When I read this post, I was surprised. I knew Newsom had taken some extreme positions as mayor of San Francisco but to violate federal law this blatantly seemed excessive, even for him. Consequently, I searched for the referenced federal law and found this clause at the end:
“A state may provide that an alien who is not lawfully present in the United States is eligible for any state or local public benefit for which such alien would otherwise be ineligible under subsection (a) only through the enactment of a State law after August 22, 1996, which affirmatively provides for such eligibility.”

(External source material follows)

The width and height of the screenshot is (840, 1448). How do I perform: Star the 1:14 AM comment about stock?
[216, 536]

Well, there you have it! The Congress gave the states an out if they wanted to exercise the prerogative of offering non-immigrants with a slew of public benefits paid for out of the public purse, so long as the purse is labeled, “state or local.”
With the legal issue set aside, I continued to read about this bill. What were the numbers involved? It did not seem anywhere near certain. In terms of individuals who might take advantage of this offer by the state, the range was between 90,000 and 138,000. What that tells me is that no one really knows. It is simply a huge guess. If one thinks about the magnet this will make California, how could anyone possibly know?

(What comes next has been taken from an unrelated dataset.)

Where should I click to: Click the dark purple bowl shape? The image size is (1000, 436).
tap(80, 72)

What about cost? The state budget estimates the cost to California taxpayers to be approximately $98 million for the coming fiscal year. Of course, if one does not know how many will avail themselves of the offer, how can one really know the cost? If the figure is 90,000, then that would come to $1,089 per individual. However, if the figure is closer to 138,000, then either the cost per individual must be lowered to $710 or else the budget is off by 53.3%. In other words, instead of it costing $98 million, the figure would be $150.26 million.
In either case, whether the state’s estimated cost per individual is $710 or $1,089, both figures appeared low in my estimation. So I did a little research and found a figure from a study done in 2013. That is six years ago, but it was the earliest year available for the statistic I wanted: per person cost to provide health care to the uninsured. The number turned out to be $1,257 per person. Obviously, the state’s figure is low on its face. It is also low because health care costs have risen, along with inflation, between 3% and 6% per year since 2013. That means, with this measure scheduled to take effect on Jan. 1, 2020, a more accurate estimate for per person cost would be in the range of $1,600.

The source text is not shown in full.